Two poems I particularly recommend are "Toy Cars and Immortality" in which the poet watches his son play with toy cars as his father watched him do the same; and "The Curse of the Ordinary": "When should we realize that our poems--our novels-- / will never be published or that our paintings will / never be displayed-- / our self-assured genius unread, unseen, / and unappreciated. / When will we stop sending entries into contests, / or letters to publishers? When do we come to / terms with the fact that we are just a teacher, / just a husband, just a father; and that is all that / we will ever be."

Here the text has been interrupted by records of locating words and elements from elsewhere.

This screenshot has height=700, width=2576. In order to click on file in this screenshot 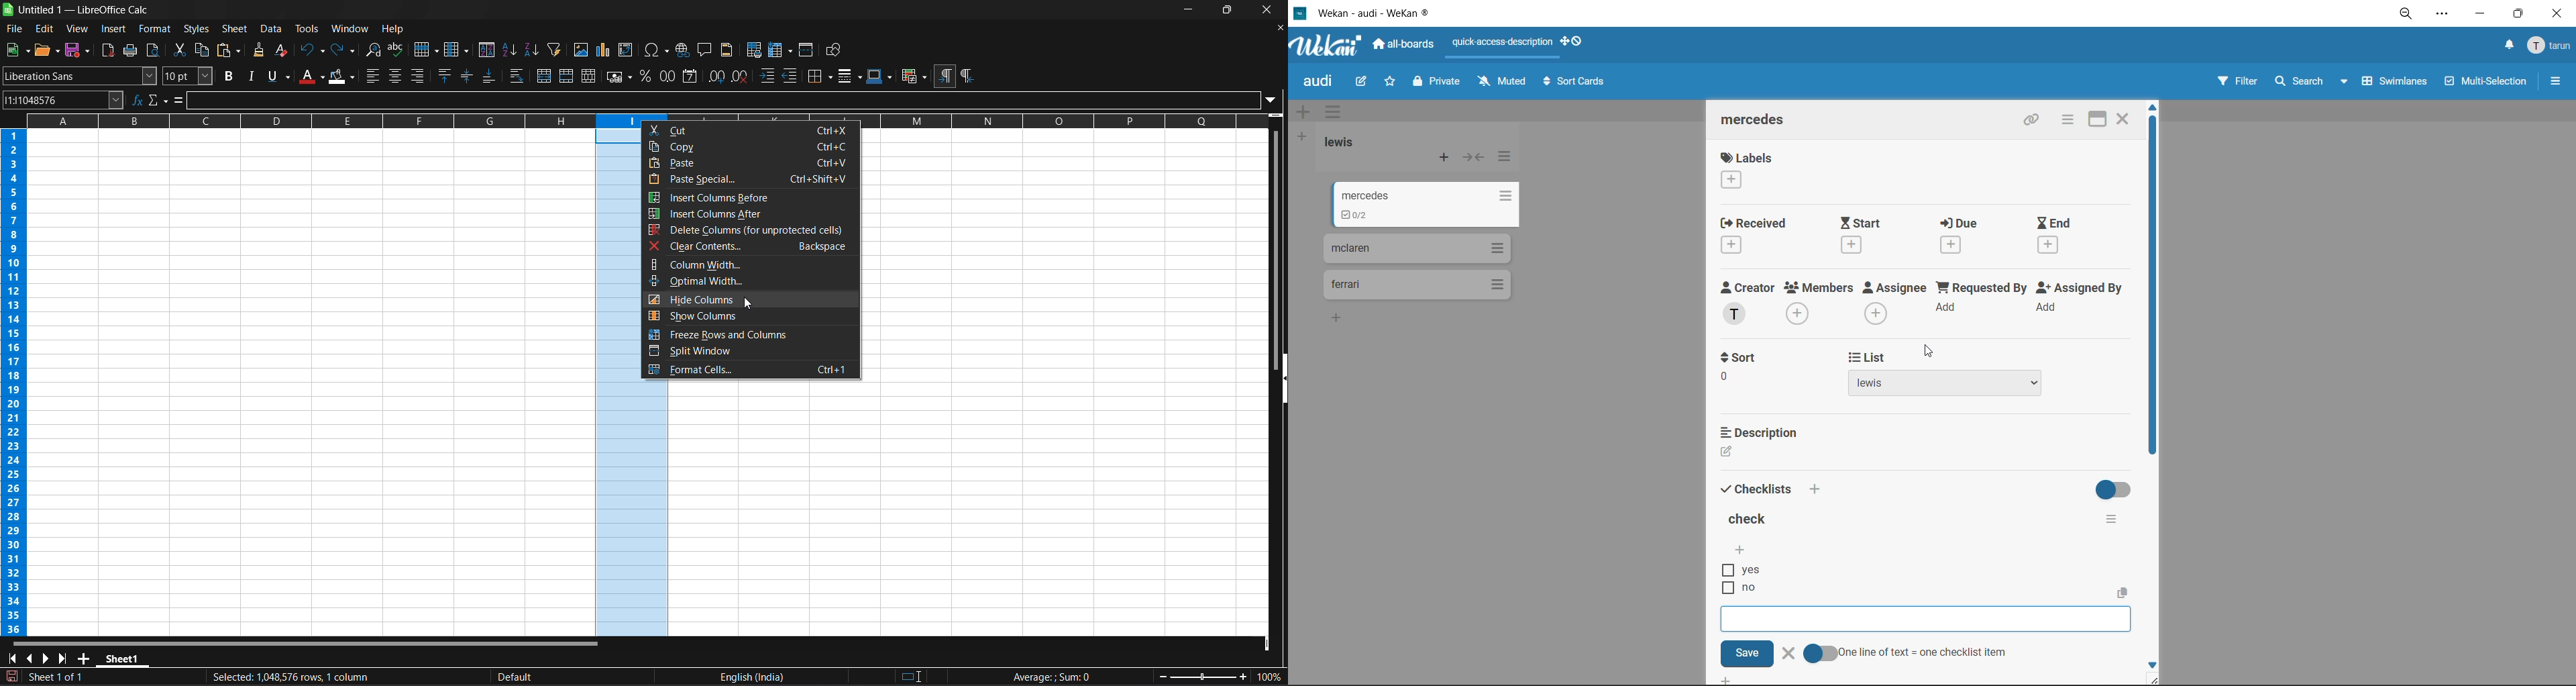, I will do `click(15, 30)`.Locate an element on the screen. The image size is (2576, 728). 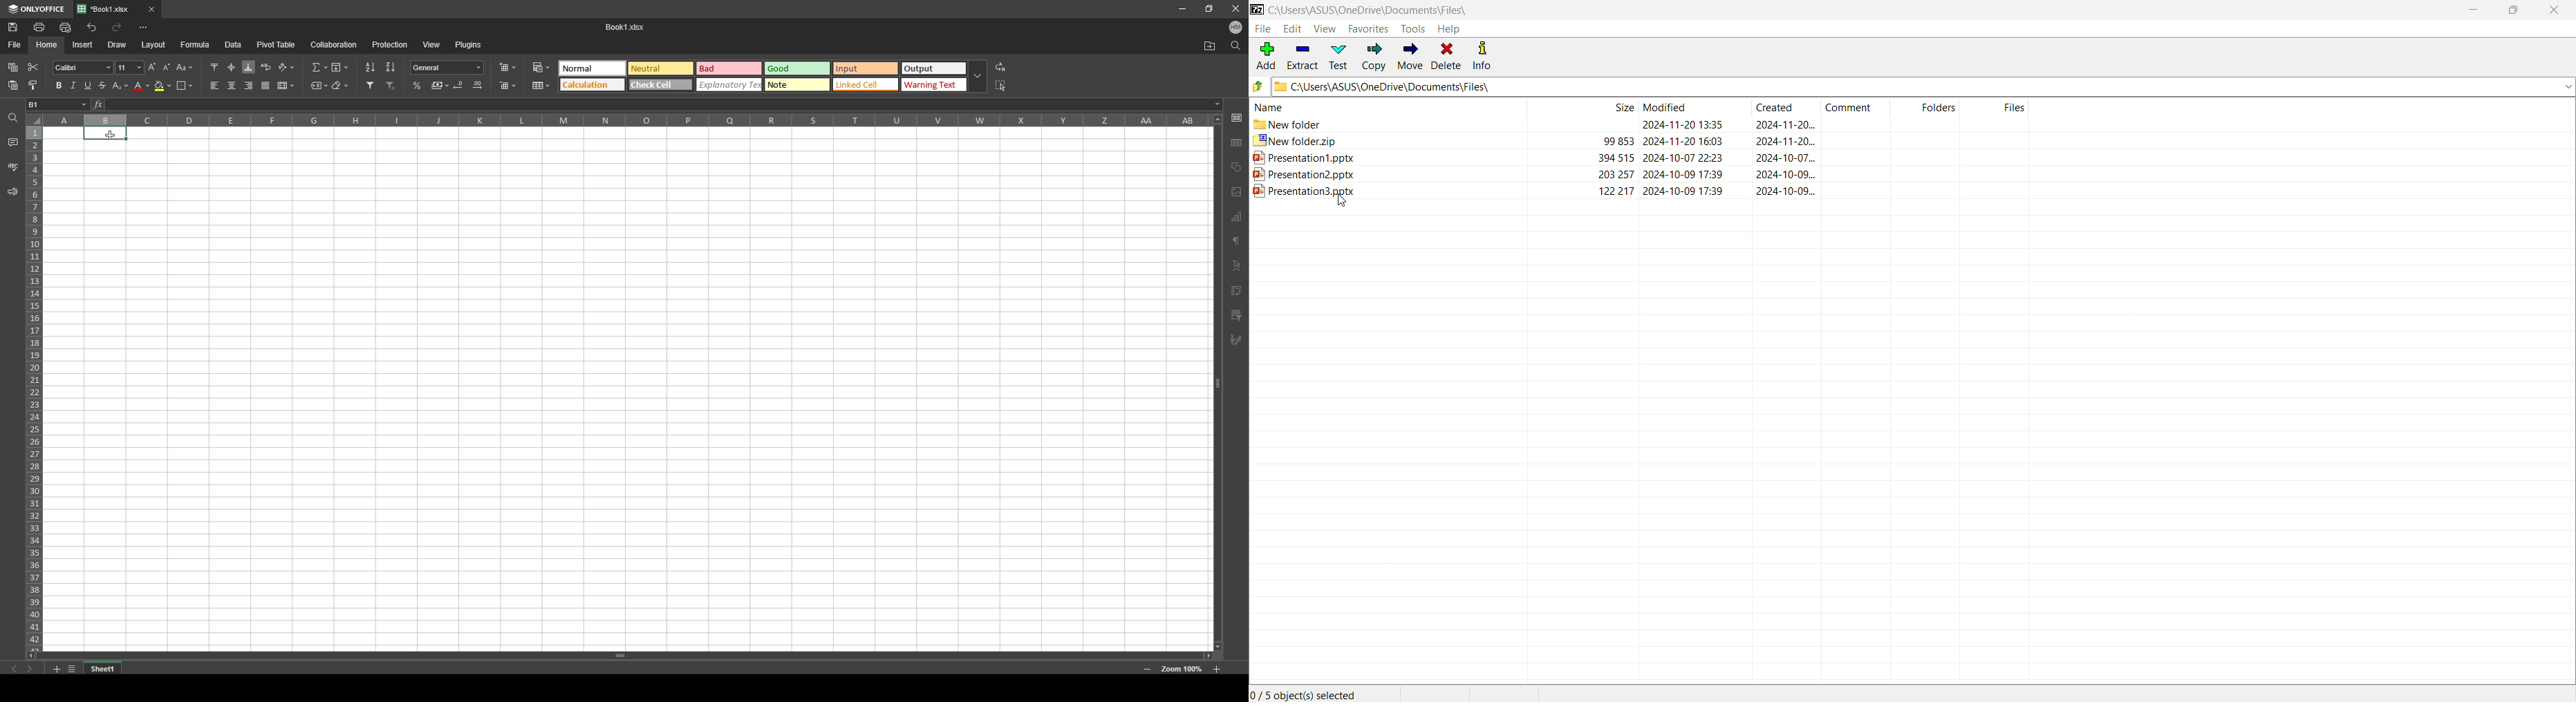
insert is located at coordinates (83, 44).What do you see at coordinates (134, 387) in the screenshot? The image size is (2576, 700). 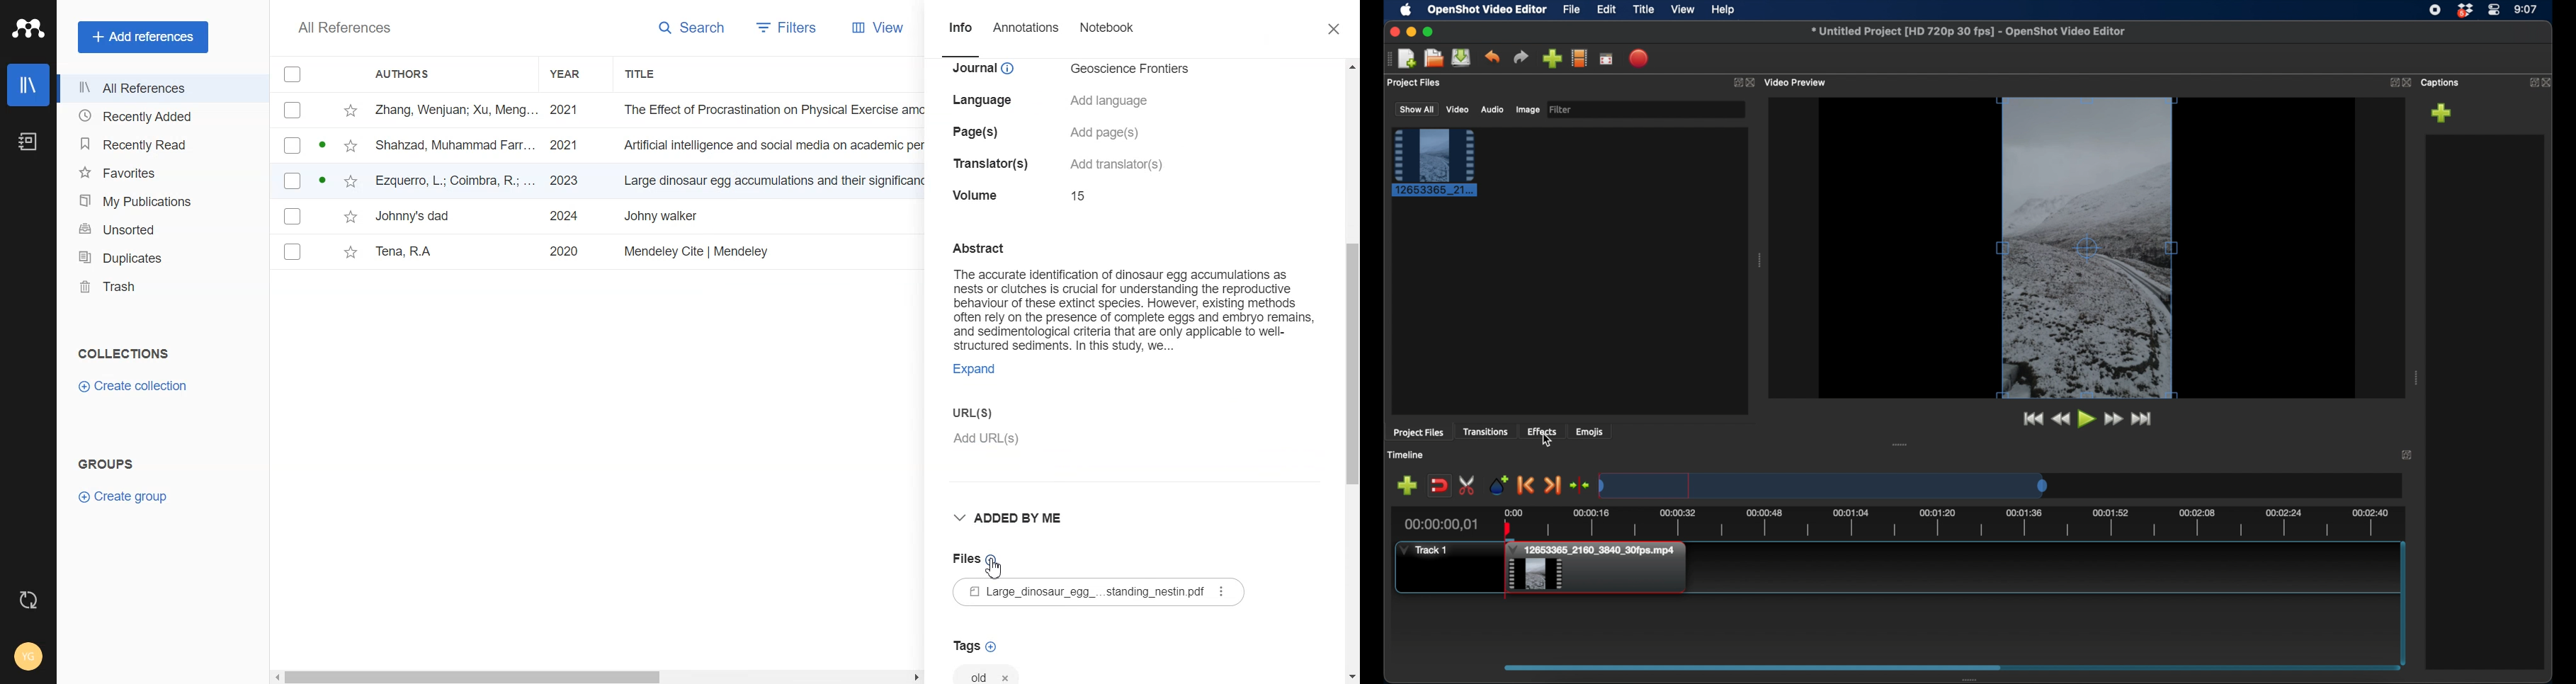 I see `Create Collection` at bounding box center [134, 387].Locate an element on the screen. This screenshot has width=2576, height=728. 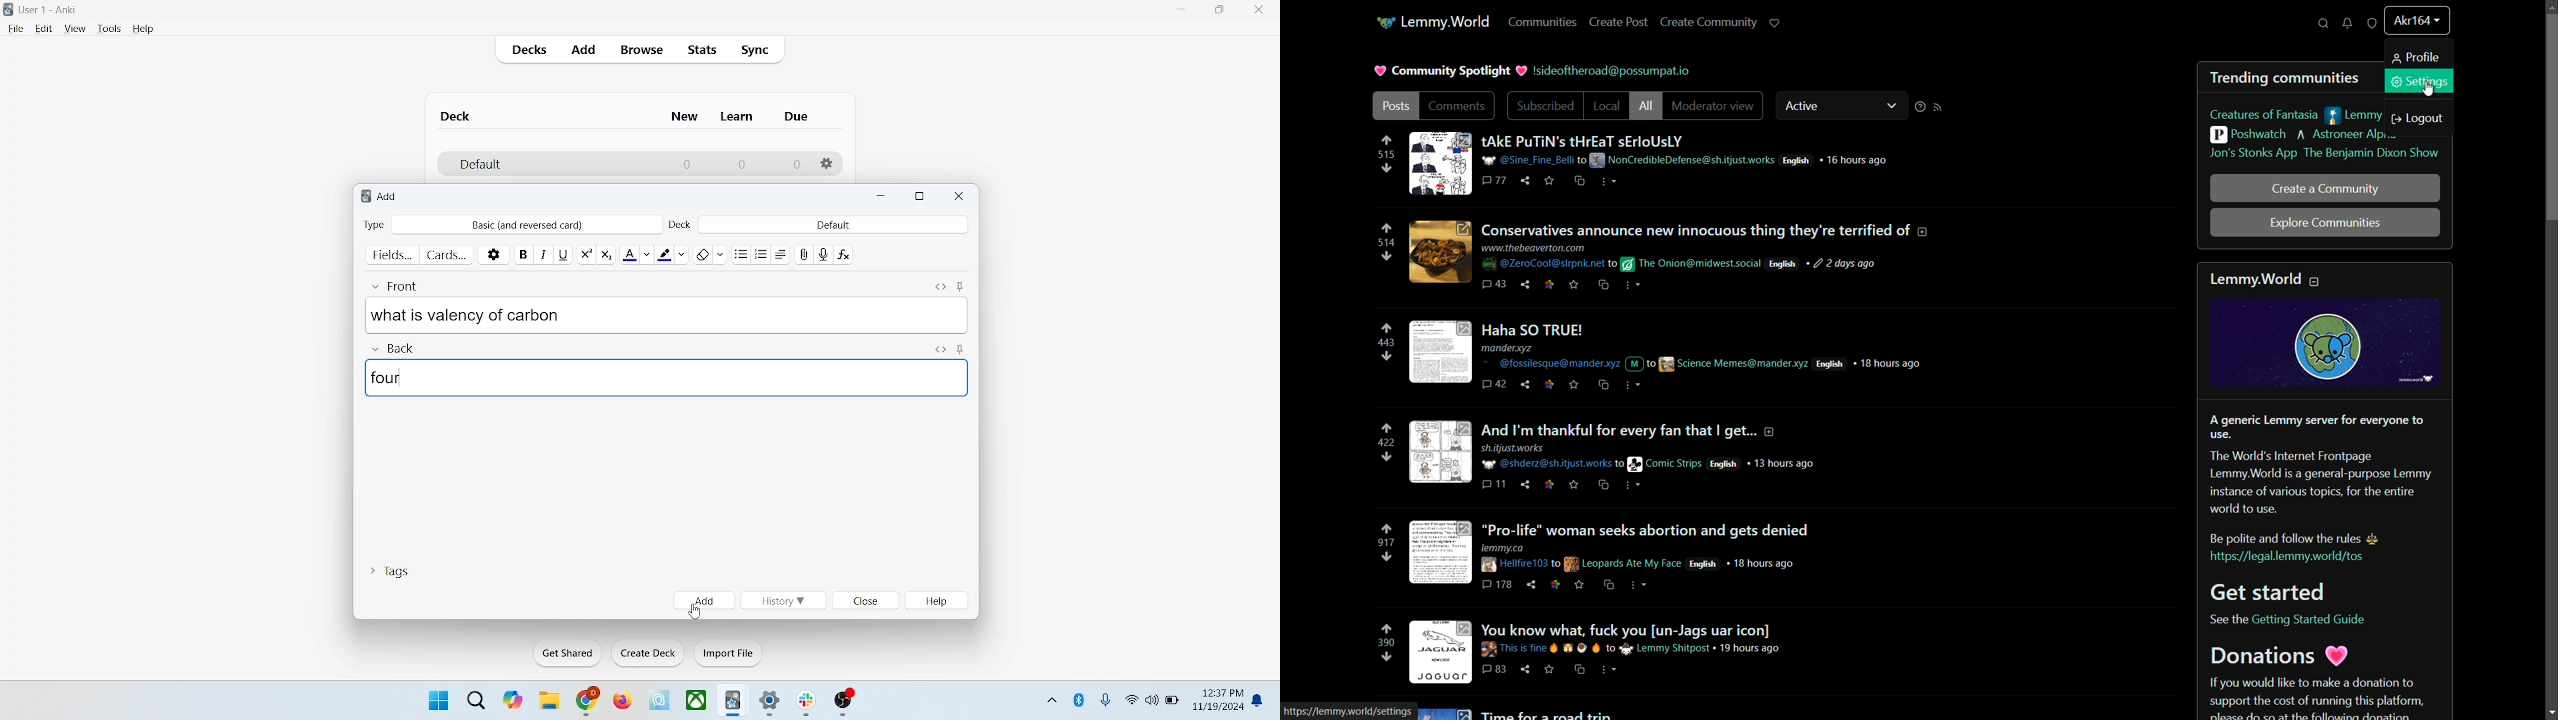
create a community is located at coordinates (2327, 189). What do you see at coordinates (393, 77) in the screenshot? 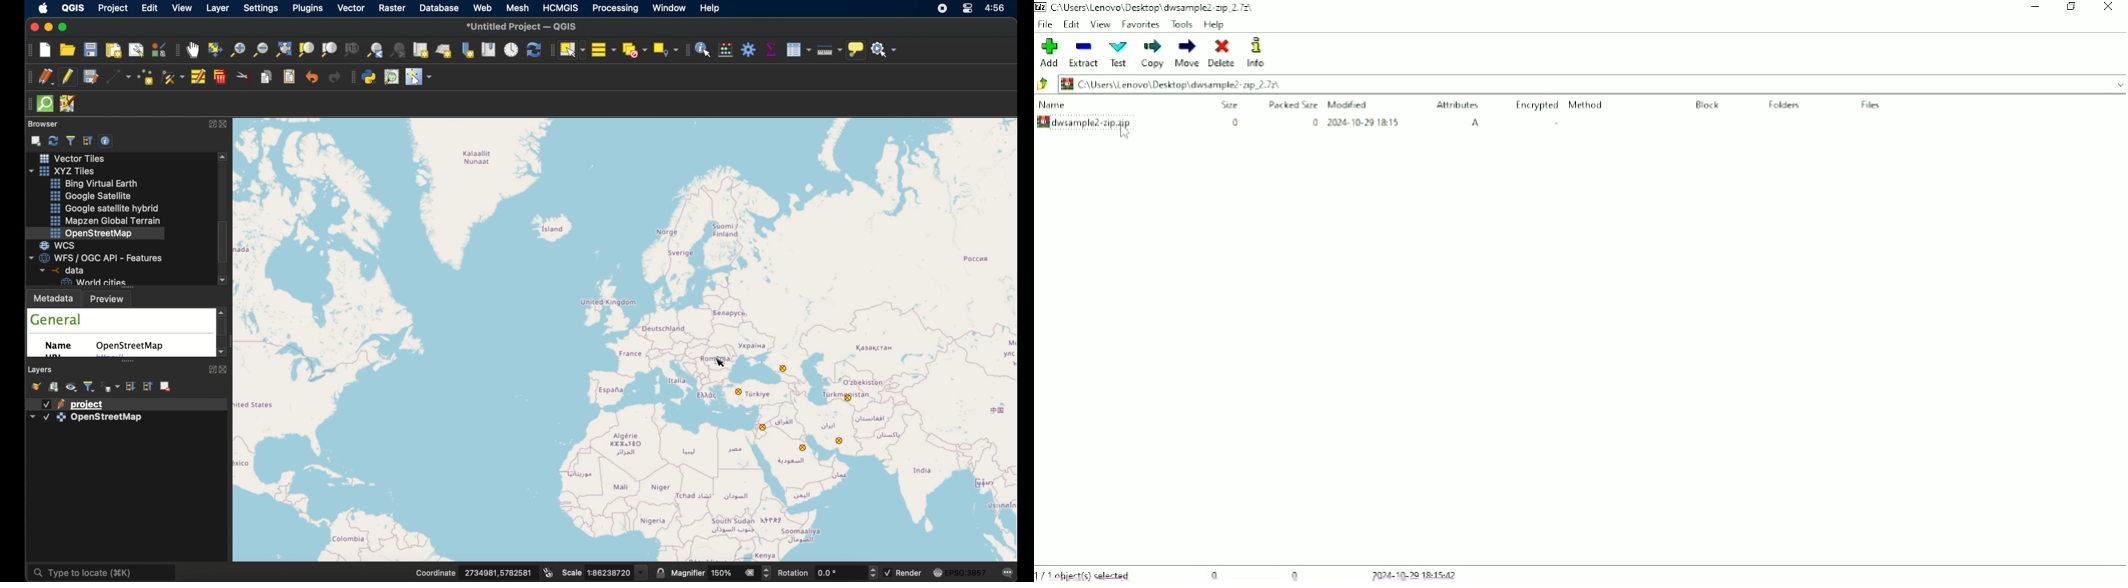
I see `osm place search` at bounding box center [393, 77].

These, and others of similar quality, are in the first half of the book. Those in the second tend to generalize and be more reaching, and I believe they are less successful. As Darren Stein says himself "In Passing I Said to Rikki" "the truth is made of simpler stuff." So when I read poems like "Lost" or "Mists" I want specifics. I want to experience the feeling of being lost, or close my eyes and see the face that haunts the writer, not understand the poems' themes. I don't like poems that end in "Why?" such as "Here and Now--Now and Then" or shaped poetry like "An African Picture Postcard" (though that may be a matter of individual taste). And some poems have both wonderful lines and those that clunk: "We carry with us rooms of ghosts-- (from "A Fear of Ghosts and Distance," what a fantastic title) is followed half way down the same poem by "Will we always hide behind this mask of words..." (which seems to me terribly clichéd).

Often when I read a book of poetry I dog-leg pages I want to come back to. For one reason or another I have dog-legged more than half this book. Don't worry Darren, your poems will be read and re-read. You are not ordinary.